* **Recorded data**:
---------------

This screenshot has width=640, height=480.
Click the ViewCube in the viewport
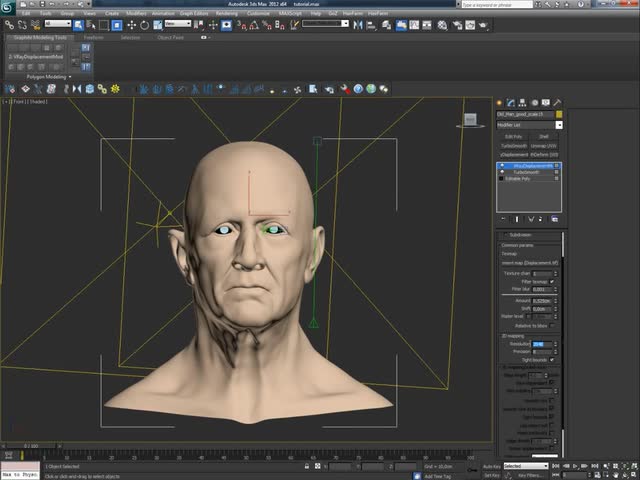(470, 121)
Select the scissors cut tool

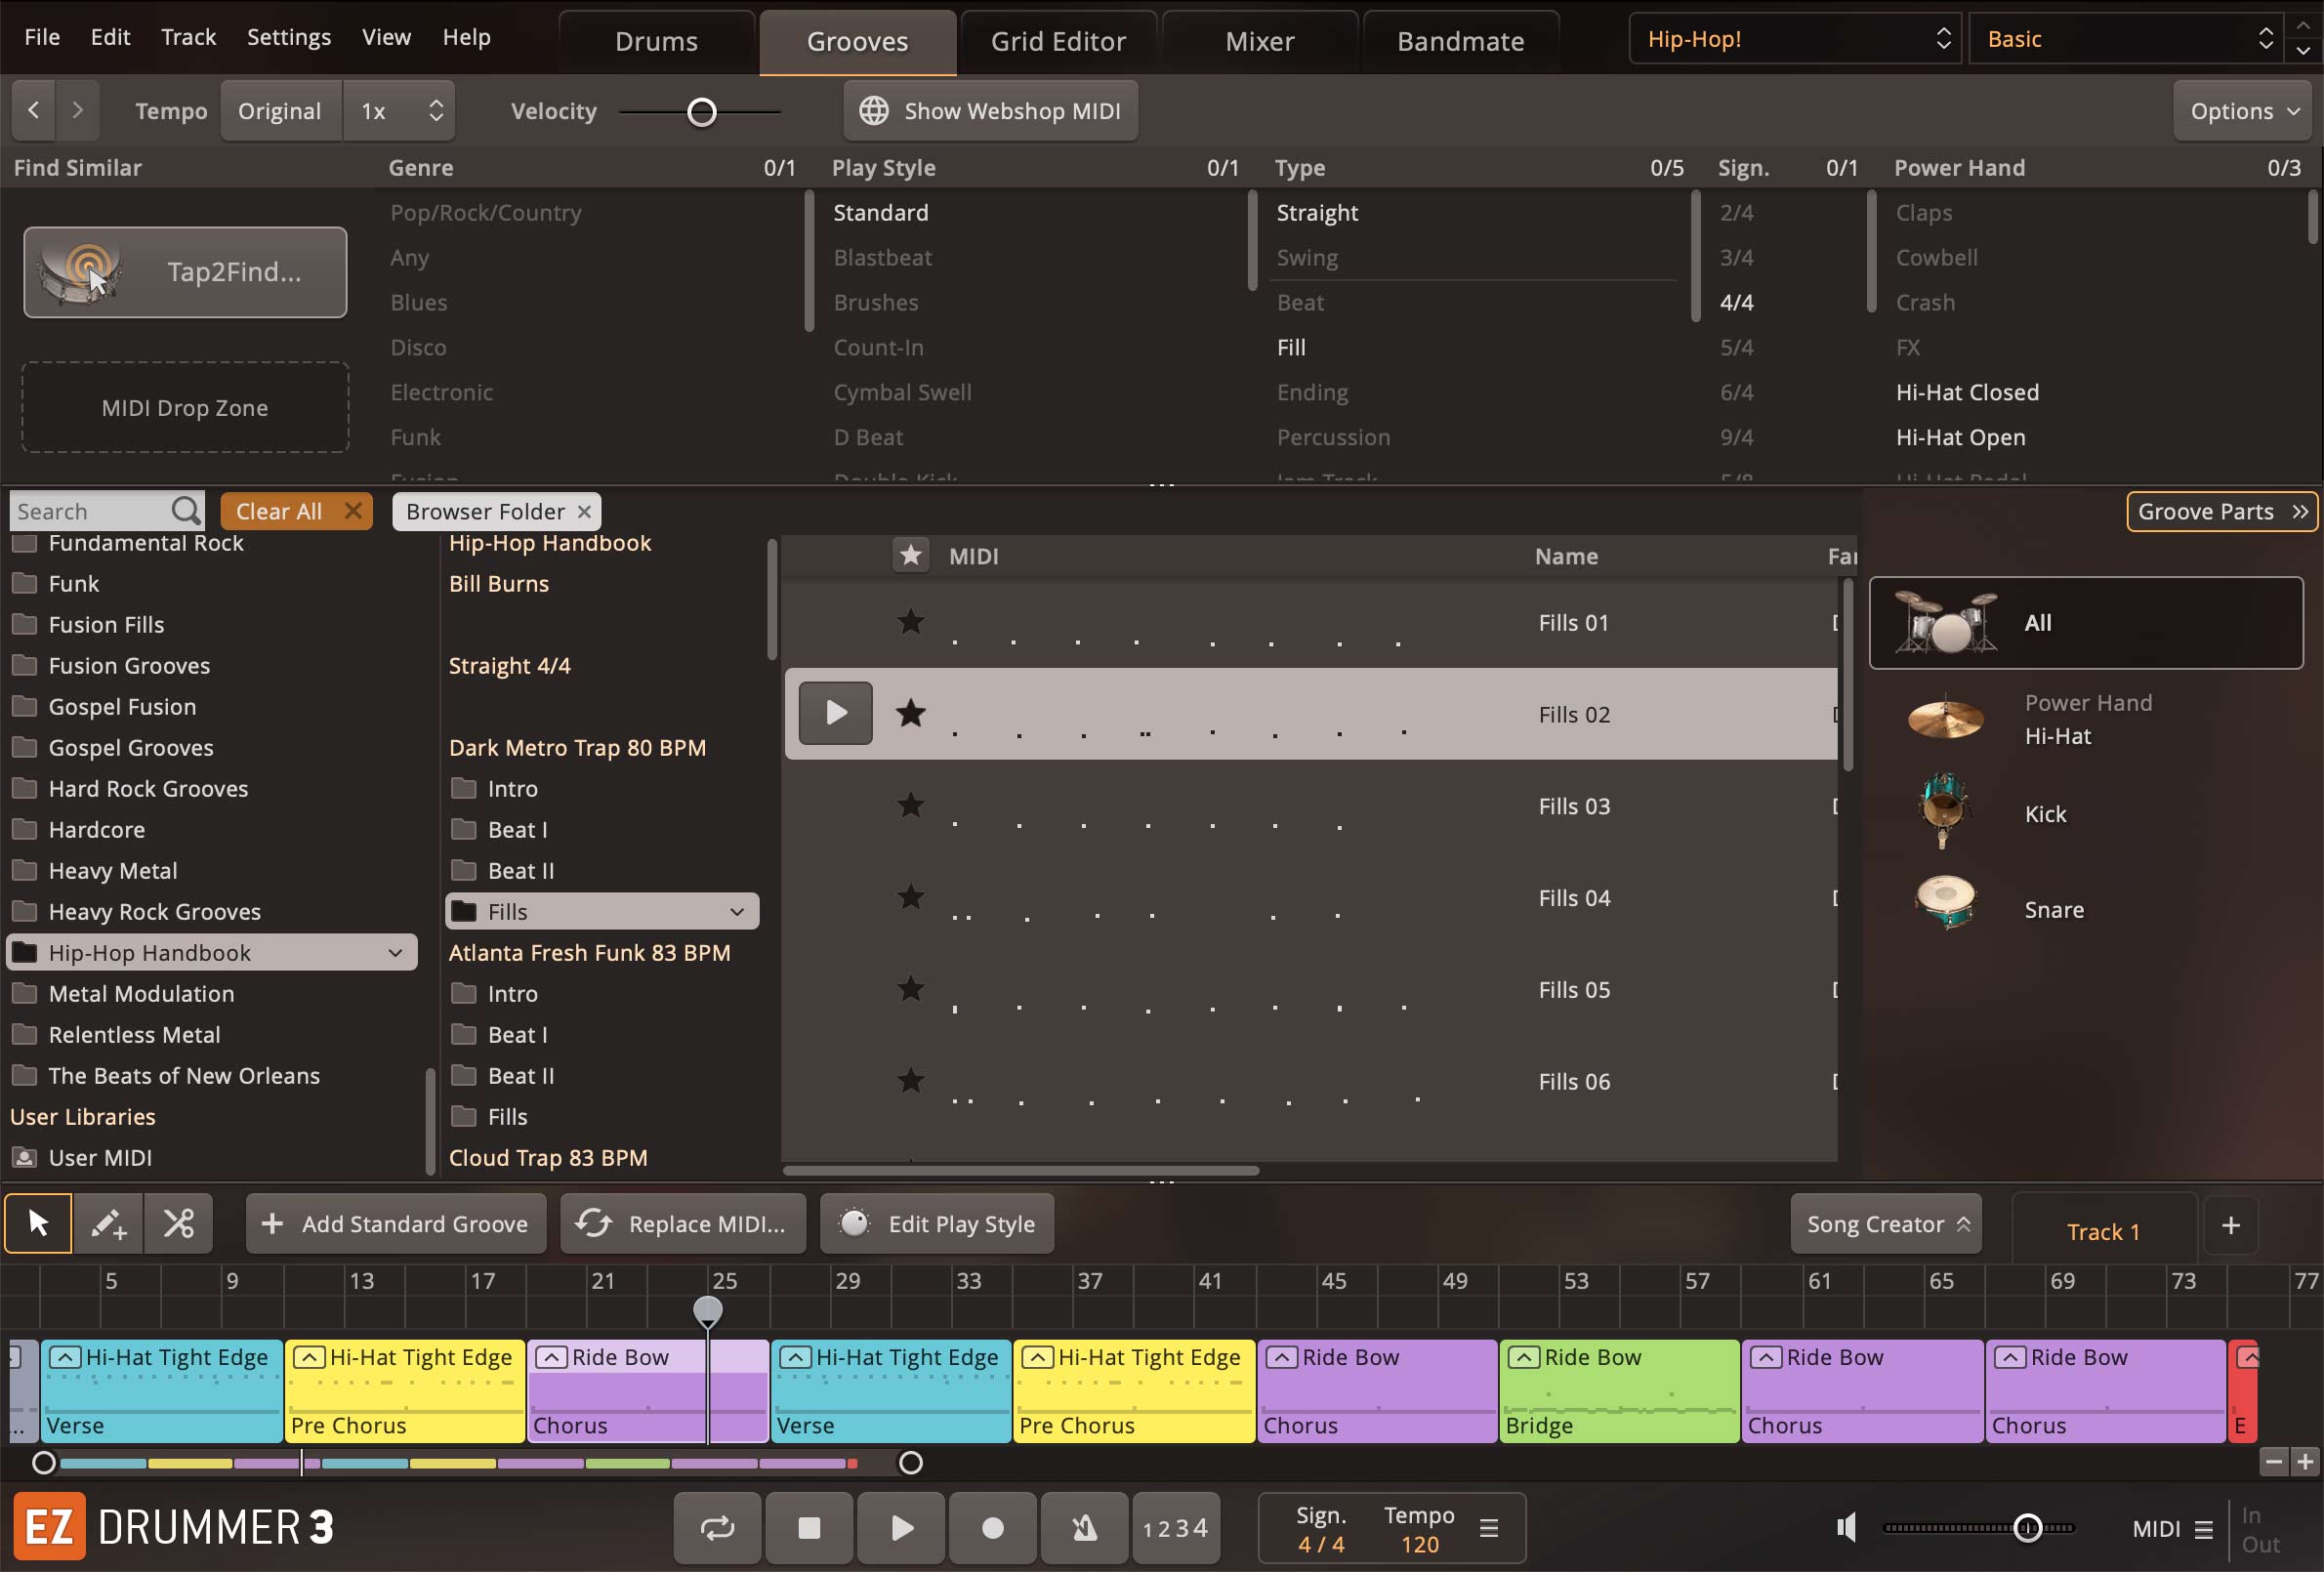pos(179,1223)
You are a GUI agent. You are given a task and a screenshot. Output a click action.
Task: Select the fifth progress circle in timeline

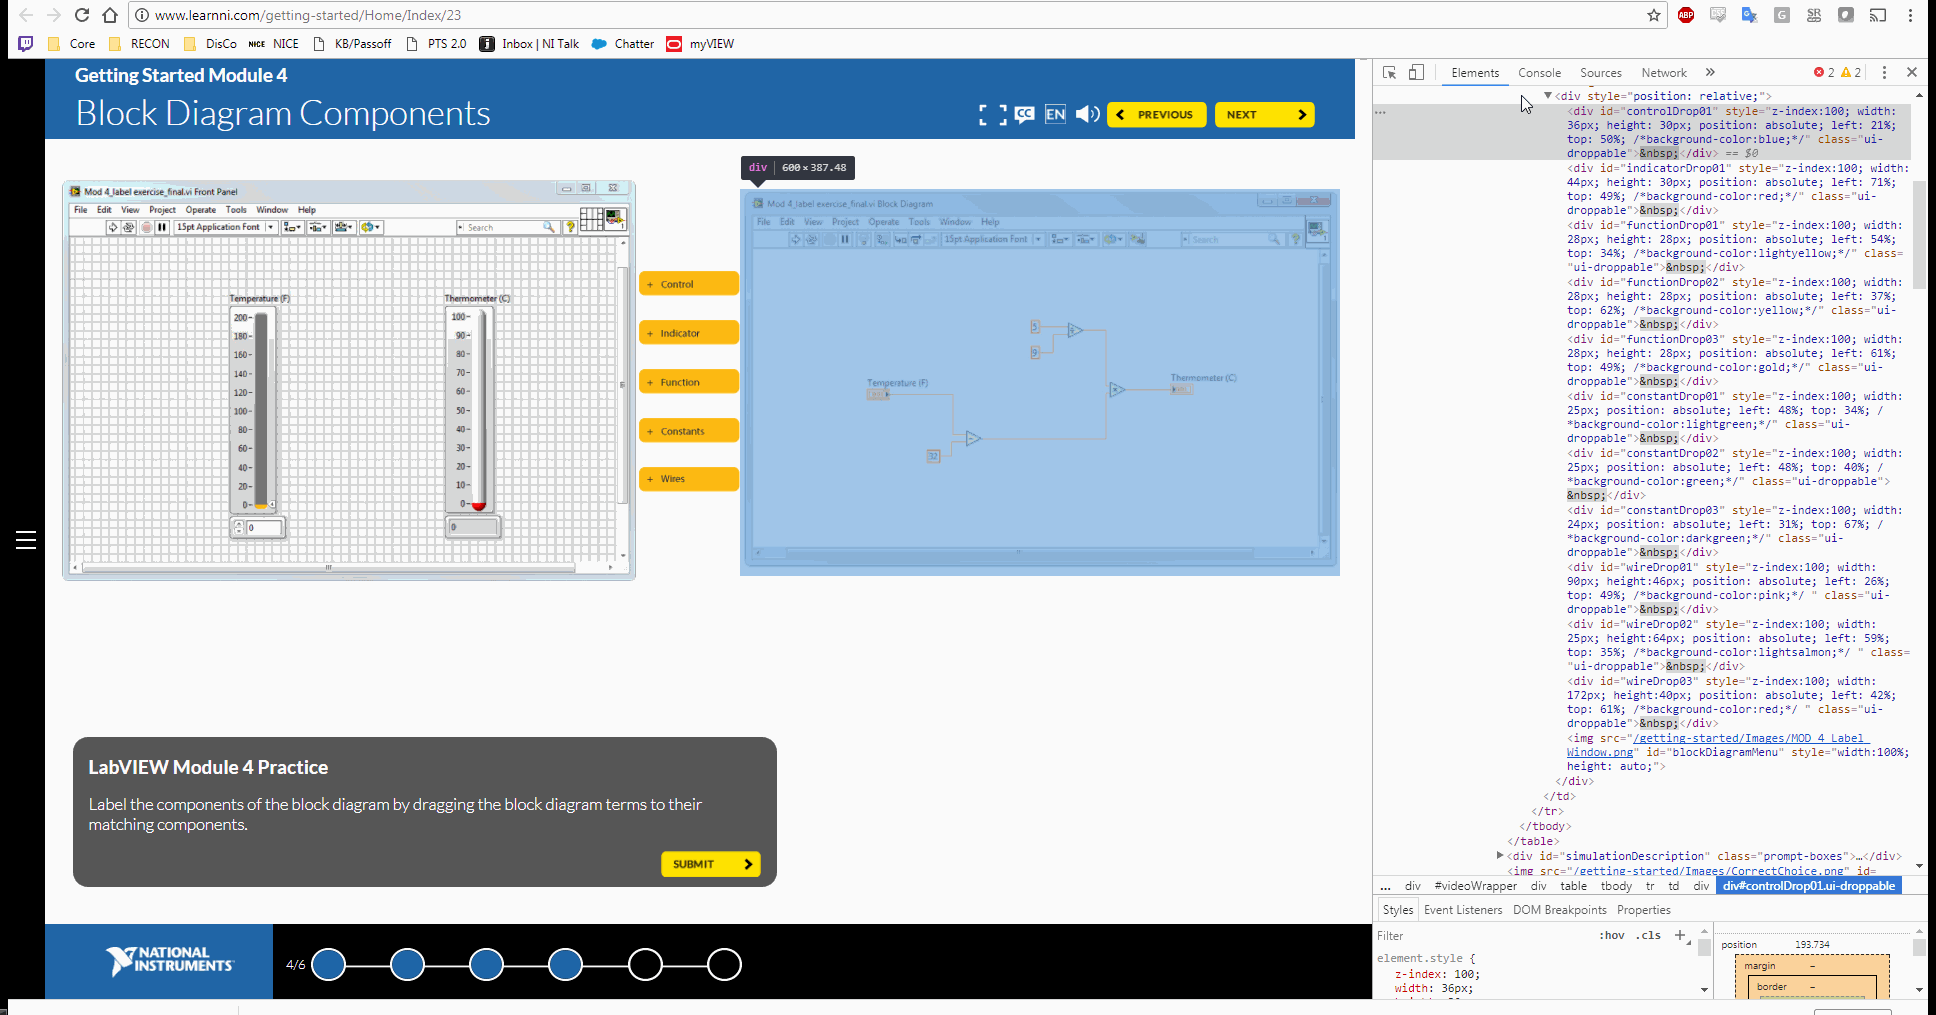pyautogui.click(x=645, y=965)
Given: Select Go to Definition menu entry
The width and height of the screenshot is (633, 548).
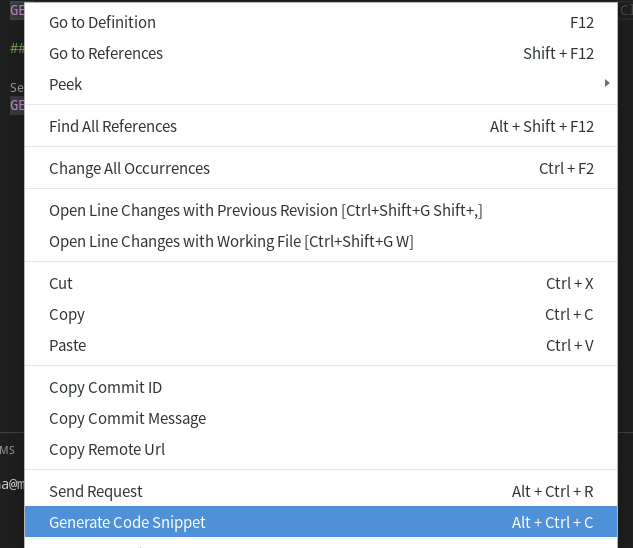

---------------

* **Try it**:
Repeat the entries faithfully. Any picture gets left out.

* **Result for this task**:
This screenshot has width=640, height=480.
Click the ViewCube in the viewport
(470, 121)
Select the scissors cut tool

pos(179,1223)
You are a GUI agent. You are given a task and a screenshot. Output a click action.
Task: Select the fifth progress circle in timeline

pyautogui.click(x=645, y=965)
Given: Select Go to Definition menu entry
The width and height of the screenshot is (633, 548).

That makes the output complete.